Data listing
>>

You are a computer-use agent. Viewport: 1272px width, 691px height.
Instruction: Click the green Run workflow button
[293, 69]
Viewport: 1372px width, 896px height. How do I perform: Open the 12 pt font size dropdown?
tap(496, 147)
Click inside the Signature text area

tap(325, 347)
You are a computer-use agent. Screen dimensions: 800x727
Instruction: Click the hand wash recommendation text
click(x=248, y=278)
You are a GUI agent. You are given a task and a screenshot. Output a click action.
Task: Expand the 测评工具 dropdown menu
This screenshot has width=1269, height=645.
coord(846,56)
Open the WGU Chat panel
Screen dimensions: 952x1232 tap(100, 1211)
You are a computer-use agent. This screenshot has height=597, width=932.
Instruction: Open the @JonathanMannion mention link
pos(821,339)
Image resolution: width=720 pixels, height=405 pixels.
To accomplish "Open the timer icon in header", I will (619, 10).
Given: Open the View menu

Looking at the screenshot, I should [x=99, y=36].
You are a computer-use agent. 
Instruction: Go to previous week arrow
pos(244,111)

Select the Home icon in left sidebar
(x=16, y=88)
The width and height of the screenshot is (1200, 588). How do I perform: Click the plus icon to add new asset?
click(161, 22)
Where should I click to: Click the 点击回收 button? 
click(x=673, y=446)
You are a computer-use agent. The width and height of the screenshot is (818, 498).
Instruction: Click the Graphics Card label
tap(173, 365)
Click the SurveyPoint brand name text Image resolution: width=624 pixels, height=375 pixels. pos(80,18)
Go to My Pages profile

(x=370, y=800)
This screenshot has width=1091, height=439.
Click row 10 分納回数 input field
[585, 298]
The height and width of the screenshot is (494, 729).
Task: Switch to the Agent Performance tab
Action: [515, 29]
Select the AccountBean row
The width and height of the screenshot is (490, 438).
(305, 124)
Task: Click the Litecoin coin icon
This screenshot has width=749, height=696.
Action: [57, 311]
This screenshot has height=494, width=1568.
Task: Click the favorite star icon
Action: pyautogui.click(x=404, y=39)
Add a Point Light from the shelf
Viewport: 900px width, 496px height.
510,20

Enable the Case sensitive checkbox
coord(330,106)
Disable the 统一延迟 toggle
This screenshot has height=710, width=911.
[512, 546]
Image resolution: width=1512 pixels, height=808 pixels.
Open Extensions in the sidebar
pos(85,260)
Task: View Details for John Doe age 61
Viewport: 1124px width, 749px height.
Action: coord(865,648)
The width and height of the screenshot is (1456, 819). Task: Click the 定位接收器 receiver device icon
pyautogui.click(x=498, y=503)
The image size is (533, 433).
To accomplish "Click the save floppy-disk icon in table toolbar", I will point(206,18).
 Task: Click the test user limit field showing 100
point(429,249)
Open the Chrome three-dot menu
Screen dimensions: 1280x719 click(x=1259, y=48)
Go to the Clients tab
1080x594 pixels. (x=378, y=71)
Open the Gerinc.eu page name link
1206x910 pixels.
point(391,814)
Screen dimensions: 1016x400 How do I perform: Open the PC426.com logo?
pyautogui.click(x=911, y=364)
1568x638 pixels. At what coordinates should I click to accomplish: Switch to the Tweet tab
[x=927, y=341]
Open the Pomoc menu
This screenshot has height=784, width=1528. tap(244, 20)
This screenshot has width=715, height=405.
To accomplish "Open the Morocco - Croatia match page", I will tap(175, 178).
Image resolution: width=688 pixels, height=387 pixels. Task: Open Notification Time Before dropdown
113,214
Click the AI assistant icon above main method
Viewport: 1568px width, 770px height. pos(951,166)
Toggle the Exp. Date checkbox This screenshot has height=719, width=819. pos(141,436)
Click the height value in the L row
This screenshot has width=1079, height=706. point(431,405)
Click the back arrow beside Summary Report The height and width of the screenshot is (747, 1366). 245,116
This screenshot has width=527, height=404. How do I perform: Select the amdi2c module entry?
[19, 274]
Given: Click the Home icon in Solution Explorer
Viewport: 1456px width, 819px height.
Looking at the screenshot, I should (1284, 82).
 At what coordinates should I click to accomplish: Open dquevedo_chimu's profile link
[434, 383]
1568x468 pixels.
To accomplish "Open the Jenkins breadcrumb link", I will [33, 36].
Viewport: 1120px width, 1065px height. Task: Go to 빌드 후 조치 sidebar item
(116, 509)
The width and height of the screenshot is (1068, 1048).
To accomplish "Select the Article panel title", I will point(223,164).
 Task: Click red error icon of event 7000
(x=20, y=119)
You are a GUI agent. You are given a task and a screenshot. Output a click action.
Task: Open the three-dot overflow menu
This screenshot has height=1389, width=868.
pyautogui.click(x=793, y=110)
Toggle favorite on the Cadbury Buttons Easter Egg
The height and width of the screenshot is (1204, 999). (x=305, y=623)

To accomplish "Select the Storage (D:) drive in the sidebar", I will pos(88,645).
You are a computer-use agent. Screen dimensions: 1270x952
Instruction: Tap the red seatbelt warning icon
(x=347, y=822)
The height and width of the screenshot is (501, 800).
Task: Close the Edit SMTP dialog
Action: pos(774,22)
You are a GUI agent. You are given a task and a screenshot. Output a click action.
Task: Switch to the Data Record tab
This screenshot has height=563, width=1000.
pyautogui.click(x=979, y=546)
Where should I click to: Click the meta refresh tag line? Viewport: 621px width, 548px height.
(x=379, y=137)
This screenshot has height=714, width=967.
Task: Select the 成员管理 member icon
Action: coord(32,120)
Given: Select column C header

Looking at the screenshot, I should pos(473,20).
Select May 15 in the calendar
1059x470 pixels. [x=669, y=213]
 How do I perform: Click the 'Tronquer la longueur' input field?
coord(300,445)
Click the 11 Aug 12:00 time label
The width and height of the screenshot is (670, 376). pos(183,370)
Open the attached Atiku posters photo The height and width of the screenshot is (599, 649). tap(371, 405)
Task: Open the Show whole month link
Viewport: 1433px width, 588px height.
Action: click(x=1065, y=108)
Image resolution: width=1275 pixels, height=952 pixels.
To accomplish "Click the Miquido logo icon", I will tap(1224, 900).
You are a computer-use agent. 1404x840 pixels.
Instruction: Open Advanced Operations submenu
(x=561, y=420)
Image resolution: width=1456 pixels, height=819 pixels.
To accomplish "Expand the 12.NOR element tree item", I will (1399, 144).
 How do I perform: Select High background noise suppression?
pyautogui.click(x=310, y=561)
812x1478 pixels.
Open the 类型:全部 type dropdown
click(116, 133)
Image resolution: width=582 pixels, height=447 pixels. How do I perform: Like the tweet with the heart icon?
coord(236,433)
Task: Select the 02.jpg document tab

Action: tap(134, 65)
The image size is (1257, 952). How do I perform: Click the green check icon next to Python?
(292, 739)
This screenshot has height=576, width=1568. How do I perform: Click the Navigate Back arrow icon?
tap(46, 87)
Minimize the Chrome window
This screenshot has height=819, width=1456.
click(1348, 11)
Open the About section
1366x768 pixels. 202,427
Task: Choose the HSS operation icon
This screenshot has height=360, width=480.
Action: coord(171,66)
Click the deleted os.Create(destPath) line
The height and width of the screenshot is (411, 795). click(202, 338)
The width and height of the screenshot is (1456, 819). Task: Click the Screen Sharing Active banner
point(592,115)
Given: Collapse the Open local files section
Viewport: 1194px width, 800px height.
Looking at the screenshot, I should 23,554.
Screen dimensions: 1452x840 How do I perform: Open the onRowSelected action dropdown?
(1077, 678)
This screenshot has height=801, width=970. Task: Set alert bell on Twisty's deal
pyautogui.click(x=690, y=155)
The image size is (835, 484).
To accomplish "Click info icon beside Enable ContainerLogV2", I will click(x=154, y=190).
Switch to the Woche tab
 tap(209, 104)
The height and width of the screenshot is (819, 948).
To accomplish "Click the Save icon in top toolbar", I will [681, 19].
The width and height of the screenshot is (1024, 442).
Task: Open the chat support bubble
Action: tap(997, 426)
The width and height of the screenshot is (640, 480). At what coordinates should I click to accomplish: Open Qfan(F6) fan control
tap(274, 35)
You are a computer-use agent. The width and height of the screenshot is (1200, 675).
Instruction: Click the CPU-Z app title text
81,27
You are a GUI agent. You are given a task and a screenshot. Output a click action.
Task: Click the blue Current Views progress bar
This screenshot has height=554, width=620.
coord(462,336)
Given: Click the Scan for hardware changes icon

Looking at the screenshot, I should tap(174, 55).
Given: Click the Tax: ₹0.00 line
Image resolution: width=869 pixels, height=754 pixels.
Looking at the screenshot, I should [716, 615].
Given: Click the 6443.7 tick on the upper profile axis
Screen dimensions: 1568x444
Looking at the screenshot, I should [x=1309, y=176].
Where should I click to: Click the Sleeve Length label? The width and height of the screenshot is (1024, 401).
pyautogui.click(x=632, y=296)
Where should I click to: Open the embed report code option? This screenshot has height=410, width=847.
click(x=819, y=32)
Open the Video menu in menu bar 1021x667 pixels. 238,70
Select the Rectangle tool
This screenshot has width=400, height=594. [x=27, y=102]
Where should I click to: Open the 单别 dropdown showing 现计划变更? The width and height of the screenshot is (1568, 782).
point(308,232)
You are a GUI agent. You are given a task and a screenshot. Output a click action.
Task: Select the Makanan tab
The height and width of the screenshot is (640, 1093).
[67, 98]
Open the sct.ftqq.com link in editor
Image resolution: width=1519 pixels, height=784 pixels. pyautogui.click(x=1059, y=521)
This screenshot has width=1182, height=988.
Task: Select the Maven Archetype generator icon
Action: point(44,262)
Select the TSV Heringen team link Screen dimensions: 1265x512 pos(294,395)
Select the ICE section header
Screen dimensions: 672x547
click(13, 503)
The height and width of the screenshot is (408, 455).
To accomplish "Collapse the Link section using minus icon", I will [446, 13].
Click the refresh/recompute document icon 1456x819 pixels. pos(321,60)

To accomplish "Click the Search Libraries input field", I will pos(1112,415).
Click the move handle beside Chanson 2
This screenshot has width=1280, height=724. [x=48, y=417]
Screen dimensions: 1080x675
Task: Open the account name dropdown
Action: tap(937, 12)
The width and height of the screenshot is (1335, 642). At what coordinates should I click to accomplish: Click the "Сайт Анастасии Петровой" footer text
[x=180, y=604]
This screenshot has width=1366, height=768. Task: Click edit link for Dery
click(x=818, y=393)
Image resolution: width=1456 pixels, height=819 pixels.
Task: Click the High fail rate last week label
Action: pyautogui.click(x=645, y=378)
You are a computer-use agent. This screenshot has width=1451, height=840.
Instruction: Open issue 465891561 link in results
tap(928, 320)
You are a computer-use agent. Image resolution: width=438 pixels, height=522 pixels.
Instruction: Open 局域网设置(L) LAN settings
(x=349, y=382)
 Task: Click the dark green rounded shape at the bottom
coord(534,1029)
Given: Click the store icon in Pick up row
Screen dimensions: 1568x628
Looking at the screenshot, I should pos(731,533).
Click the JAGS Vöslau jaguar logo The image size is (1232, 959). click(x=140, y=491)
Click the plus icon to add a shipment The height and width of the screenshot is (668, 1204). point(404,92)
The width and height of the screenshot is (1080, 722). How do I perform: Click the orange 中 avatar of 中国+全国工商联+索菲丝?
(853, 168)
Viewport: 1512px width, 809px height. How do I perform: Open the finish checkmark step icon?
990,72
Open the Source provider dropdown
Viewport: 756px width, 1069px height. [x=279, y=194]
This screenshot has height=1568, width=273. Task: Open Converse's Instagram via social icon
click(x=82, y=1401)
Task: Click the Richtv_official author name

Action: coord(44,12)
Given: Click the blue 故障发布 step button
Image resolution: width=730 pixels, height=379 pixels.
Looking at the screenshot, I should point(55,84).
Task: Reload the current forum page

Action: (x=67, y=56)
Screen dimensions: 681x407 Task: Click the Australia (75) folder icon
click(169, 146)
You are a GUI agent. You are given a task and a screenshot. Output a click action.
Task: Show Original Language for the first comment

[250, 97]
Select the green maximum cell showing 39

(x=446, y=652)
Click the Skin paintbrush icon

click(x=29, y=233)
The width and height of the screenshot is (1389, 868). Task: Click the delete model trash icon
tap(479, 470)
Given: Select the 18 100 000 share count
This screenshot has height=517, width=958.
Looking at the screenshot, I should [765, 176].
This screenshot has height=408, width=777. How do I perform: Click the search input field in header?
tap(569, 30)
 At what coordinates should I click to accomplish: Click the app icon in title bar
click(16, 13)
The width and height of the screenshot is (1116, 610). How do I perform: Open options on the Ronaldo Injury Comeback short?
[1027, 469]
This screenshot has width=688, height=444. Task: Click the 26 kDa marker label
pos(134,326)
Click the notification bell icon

<<

Task brief: From the data listing above, pick out and copy every line that contains the word "header".

Answer to the problem:
To accomplish "Open the timer icon in header", I will (619, 10).
Given: Select column C header
Select the ICE section header
This screenshot has height=408, width=777. How do I perform: Click the search input field in header?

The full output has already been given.